WORK TASK | Please output exactly the lines below, starting at the line that has "Open the RC ribbon tab" and ending at the line that has "This screenshot has width=624, height=433.", both included; leave out all pictures and include nothing else.

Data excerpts
----

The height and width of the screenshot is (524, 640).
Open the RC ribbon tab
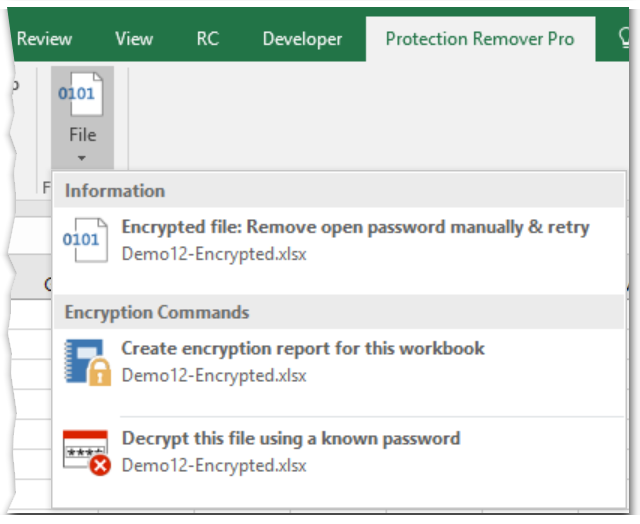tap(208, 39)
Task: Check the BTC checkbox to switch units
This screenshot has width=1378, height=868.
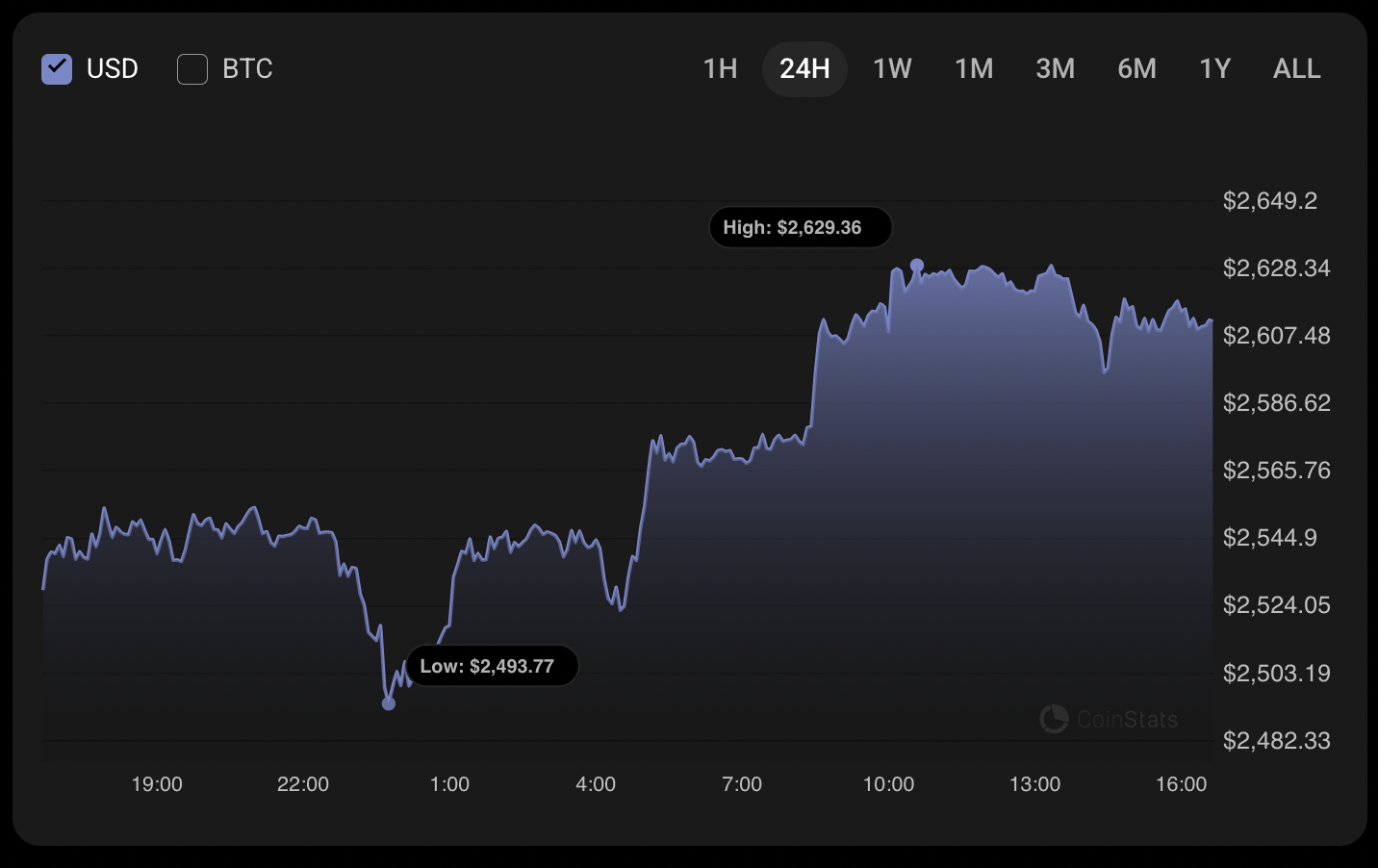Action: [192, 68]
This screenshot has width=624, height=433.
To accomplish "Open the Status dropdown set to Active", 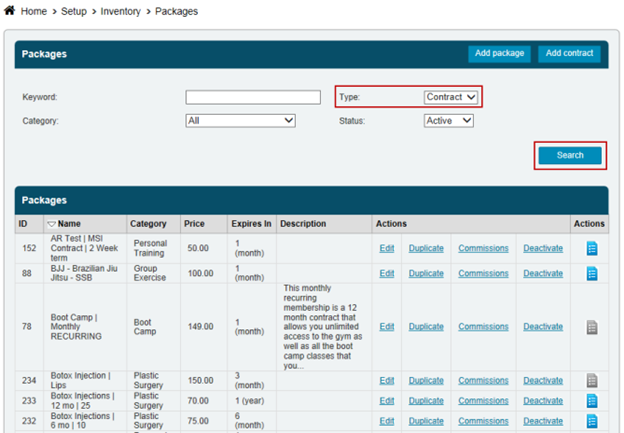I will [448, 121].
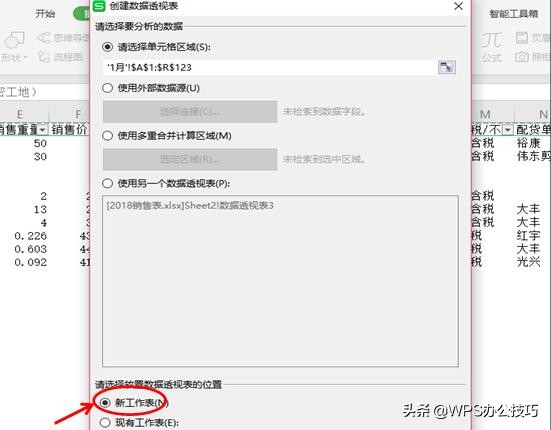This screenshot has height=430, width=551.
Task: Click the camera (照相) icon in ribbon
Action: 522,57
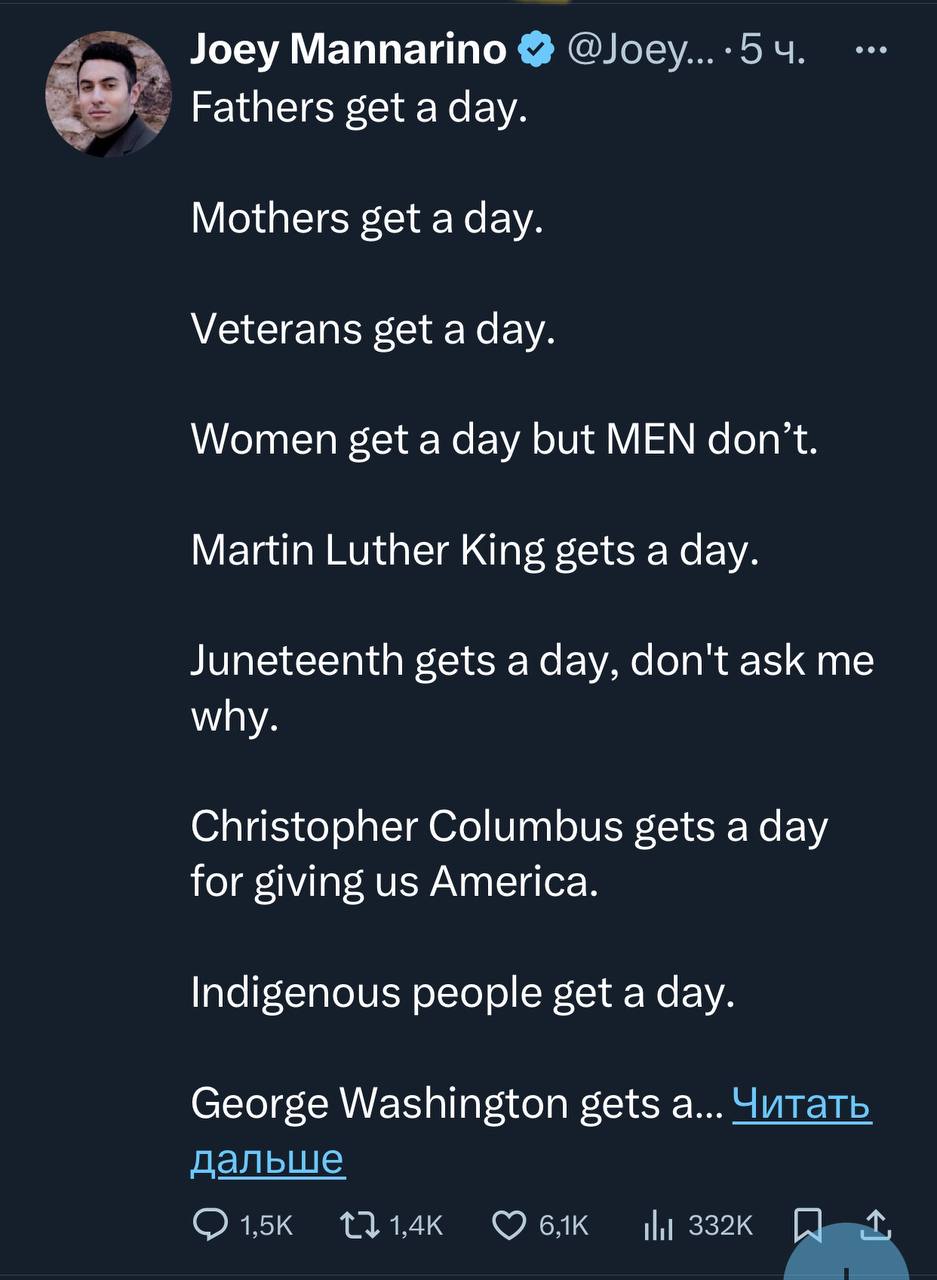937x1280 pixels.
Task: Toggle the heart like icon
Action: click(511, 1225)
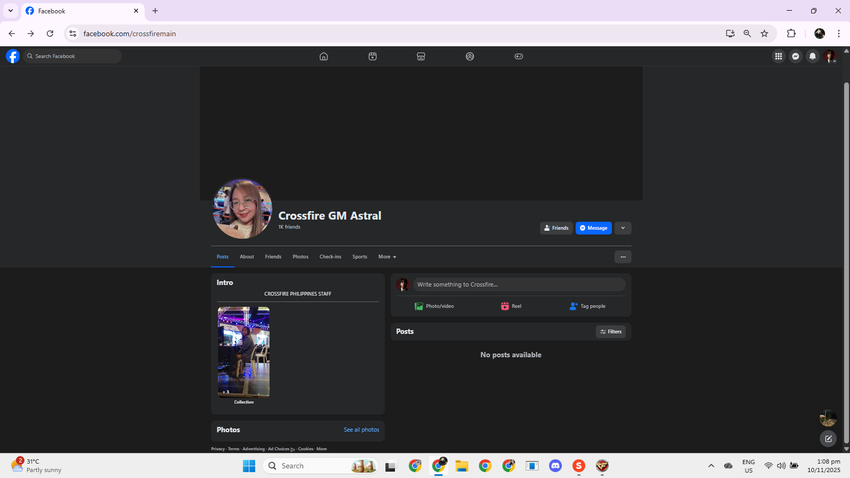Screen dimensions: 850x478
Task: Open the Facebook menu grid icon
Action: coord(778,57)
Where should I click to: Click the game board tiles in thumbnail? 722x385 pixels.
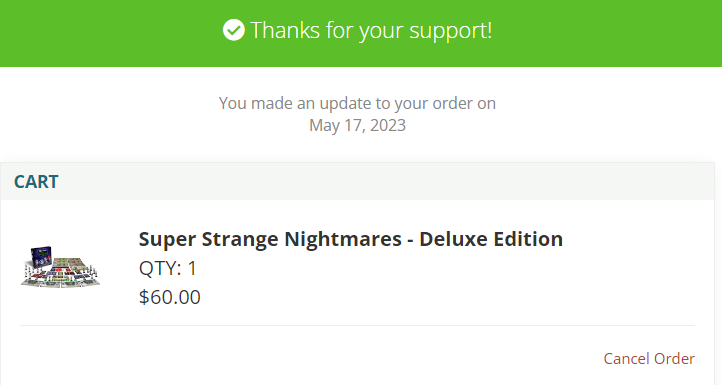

----

ANSWER BELOW |
Open the RC ribbon tab
tap(208, 39)
Task: Check the BTC checkbox to switch units
This screenshot has width=1378, height=868.
Action: [192, 68]
This screenshot has width=624, height=433.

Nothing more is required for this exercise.